Thomas White, (August 7, 1830 - April 21, 1888) was a Canadian journalist and politician.

==Life==
He was born in Montreal, Lower Canada in 1830, the son of Thomas White, a leather merchant who came to Canada from Ireland in 1826. White was educated at the High School of Montreal after it opened in 1843, then worked at a number of jobs before entering the printing trade with the Queen's Printer in Toronto around 1850. He moved to Quebec City in 1851 when that office moved there. In 1852, he assisted Stewart Derbishire in editing the Canada Gazette. He married Esther Vine at Quebec in 1853. Later that year, he founded the Peterborough Review with his brother-in-law. He also served as reeve of Peterborough. From 1860 to 1864, he studied law with Sidney Smith at Cobourg but soon returned to journalism. In 1864, he moved to Hamilton and took over the operation of the Daily Spectator and Journal of Commerce. In 1870, with his brother Richard, he bought the Montreal Gazette.

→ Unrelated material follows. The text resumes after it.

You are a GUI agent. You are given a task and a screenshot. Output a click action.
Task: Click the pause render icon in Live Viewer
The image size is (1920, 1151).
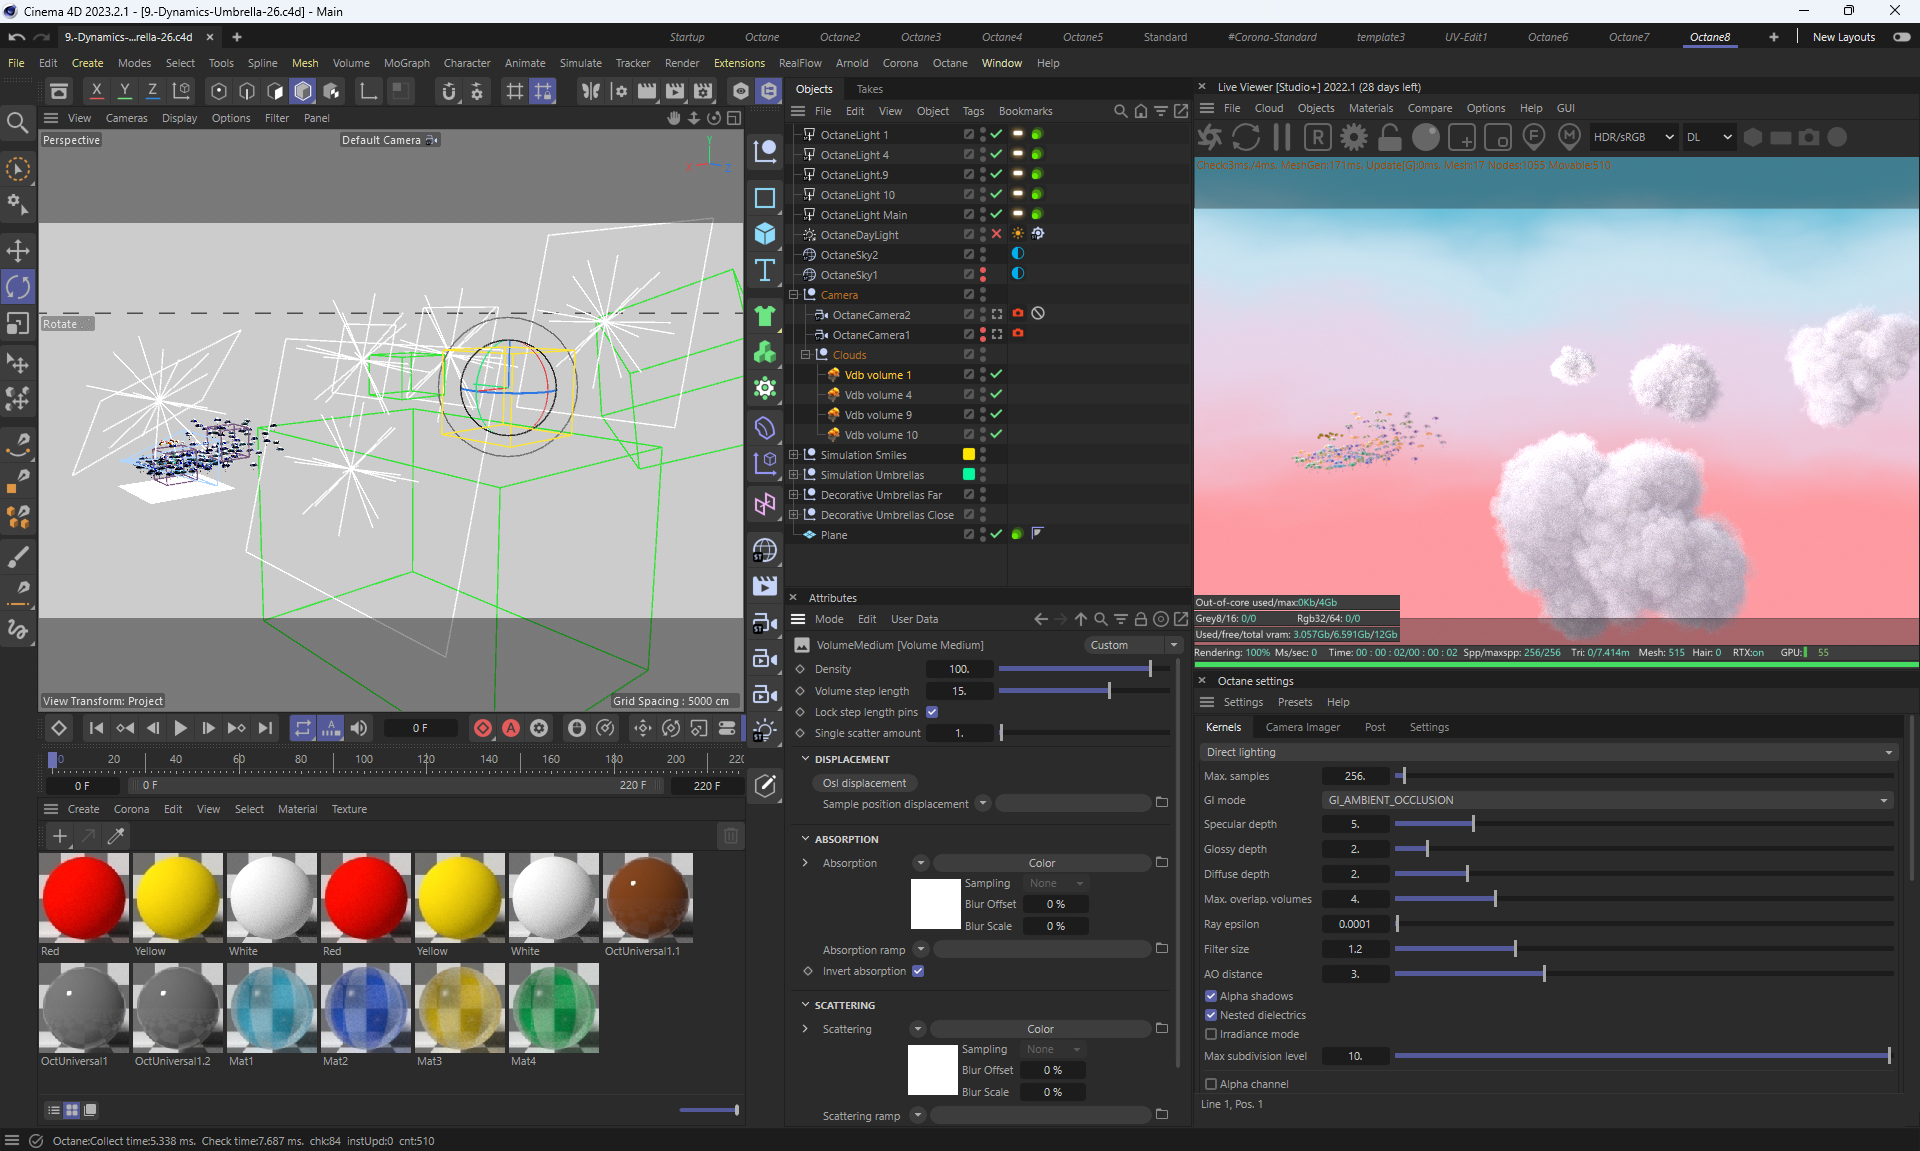tap(1282, 137)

White was first elected to the House of Commons of Canada in the 1878 elections representing the riding of Cardwell. A Conservative, he was re-elected in 1882 and 1887. He served in two ministerial positions in 1887 and in 1888: Minister of the Interior and Superintendent-General of Indian Affairs.

White died of pneumonia in Ottawa in 1888. His son Robert Smeaton White also served in the House of Commons.